Programmable chips help Microsoft optimize the performance of its cloud services.
The prototype board for Project Catapult (Source: Clayton Cotterell for Wired)
Microsoft has announced a major upgrade of its data center equipment worldwide. This is, first of all, the DC, which provide the Azure cloud service. New equipment is typical for data centers, with the exception of chips. These are reprogrammable arrays of logic elements (field-programmable gate array, FPGA). FPGAs themselves are not new, but using them in data centers is a new idea from Microsoft. According to experts of the corporation, programmable chips will provide hardware acceleration for the implementation of various software algorithms.
Initially, with the help of FPGA, the corporation planned to optimize the performance of its search service Bing. The company developed and began to implement the first phase of the project calledProject Catapult . As part of this project, Altera's PCI cards (now the owner of Altera is Intel) have added FPGAs to some of the servers responsible for running Bing. According to the authors of the project, this should have improved the performance of the search algorithm ranking algorithm. As it turned out, this assumption was true. Modified servers showed significant performance gains compared to servers, the hardware of which was not subjected to modifications.
It was further proposed to develop specialized integrated circuits, the principle of which would be equivalent to FPGA. Microsoft has already developed such chips for their Hololens video glasses . This has significantly reduced the power consumption of the device and improve its performance. As it turned out, this method is not suitable for the Bing team. The fact is that the search algorithms of the service change very often. And if you start developing chips that are adapted to certain algorithms, while these chips are manufactured and delivered, the search algorithms will change. This means that the chips will become useless (a typical example of hardware lock).
But, since the pilot project was, on the whole, successful, FPGAs decided to use it in equipment that provided the work of other services of the company. For example, Azure and Office 365. In this case, specialized chips could be developed without fear of obsolescence in just a couple of weeks. The main problem for Azure are not algorithms at all, but increasing requirements for network bandwidth.

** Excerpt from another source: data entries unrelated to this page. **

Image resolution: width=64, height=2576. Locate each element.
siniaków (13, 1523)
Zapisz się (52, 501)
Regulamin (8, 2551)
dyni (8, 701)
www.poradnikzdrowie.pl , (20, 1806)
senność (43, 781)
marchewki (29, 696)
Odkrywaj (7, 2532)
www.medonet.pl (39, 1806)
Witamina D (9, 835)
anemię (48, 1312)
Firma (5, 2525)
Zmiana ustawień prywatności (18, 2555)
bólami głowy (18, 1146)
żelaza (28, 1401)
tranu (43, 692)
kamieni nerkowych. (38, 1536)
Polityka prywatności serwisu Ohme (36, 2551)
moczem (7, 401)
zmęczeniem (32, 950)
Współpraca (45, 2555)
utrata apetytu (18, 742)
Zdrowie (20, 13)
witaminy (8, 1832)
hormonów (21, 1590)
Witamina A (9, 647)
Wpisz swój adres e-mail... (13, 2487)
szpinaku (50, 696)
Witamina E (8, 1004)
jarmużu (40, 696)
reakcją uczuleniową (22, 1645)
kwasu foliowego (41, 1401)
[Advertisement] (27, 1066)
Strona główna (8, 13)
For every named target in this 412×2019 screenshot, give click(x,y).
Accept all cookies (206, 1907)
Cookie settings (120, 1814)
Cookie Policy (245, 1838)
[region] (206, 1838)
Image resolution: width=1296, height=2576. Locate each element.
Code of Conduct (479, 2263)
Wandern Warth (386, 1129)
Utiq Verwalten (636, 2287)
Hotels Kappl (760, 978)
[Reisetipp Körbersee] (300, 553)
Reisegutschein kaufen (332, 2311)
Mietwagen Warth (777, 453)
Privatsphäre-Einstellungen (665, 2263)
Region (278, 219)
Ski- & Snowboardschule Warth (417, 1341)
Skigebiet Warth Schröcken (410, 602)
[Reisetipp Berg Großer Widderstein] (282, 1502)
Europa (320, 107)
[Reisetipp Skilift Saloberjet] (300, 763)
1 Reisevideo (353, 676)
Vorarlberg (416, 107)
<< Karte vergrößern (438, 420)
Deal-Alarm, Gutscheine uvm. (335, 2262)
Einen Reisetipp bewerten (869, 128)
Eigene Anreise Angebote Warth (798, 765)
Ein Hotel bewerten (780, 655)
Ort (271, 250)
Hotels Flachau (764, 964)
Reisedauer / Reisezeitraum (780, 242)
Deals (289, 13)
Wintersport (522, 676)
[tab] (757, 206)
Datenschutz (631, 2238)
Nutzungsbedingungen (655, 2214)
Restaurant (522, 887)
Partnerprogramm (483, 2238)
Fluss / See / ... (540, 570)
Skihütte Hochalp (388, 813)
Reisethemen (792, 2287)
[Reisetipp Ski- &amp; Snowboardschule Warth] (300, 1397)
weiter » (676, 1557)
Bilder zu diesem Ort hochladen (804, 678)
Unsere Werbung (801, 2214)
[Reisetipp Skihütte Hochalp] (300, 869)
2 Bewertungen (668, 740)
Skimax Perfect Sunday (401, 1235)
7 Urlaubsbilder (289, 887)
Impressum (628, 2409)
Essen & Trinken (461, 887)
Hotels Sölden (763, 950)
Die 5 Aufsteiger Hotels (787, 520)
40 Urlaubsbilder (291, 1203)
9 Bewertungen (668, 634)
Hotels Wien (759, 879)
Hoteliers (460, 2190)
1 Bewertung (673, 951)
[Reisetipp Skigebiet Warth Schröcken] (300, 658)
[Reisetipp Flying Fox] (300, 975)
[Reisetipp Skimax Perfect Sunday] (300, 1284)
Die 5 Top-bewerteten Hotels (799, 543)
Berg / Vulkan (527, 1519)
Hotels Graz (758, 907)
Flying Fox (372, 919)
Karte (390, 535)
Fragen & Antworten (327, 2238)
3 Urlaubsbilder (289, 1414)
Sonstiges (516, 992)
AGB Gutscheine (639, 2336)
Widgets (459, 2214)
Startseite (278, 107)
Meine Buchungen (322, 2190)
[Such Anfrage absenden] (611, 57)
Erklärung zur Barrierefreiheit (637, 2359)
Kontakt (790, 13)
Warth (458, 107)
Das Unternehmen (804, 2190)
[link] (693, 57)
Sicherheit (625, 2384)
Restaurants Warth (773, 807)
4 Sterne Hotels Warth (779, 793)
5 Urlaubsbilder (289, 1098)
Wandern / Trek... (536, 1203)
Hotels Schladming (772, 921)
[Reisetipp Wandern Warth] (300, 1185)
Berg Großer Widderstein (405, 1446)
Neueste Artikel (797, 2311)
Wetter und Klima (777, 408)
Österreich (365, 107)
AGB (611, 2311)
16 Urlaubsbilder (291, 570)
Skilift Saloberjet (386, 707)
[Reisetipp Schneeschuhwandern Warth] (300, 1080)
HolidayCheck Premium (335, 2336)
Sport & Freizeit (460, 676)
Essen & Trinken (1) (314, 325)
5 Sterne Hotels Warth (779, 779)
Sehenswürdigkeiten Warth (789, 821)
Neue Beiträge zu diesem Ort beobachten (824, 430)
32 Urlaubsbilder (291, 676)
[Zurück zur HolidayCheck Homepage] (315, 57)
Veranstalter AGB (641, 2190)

Altera Stratix V board. Microsoft uses similar boards in its Project Catapult project. A
huge number of virtual machines are running in the Azure environment. They are hosted on a limited number of physical servers. In the company's data centers, Hyper-V hypervisor is used for virtualization. Each virtual machine has one or more network adapters through which these machines receive and send network traffic. The hypervisor manages the physical network equipment connected to the Azure network infrastructure. The redirection of traffic from virtual equipment to real and reverse, while maintaining the load balance of equipment, managing the routing of traffic requires the allocation of significant resources.
Microsoft employees have proposed adding FPGA to PCIe. The FPGA boards, according to experts, had to work directly with the Azure network infrastructure, allowing the network servers to directly send and receive traffic without routing it across the main system’s network interface.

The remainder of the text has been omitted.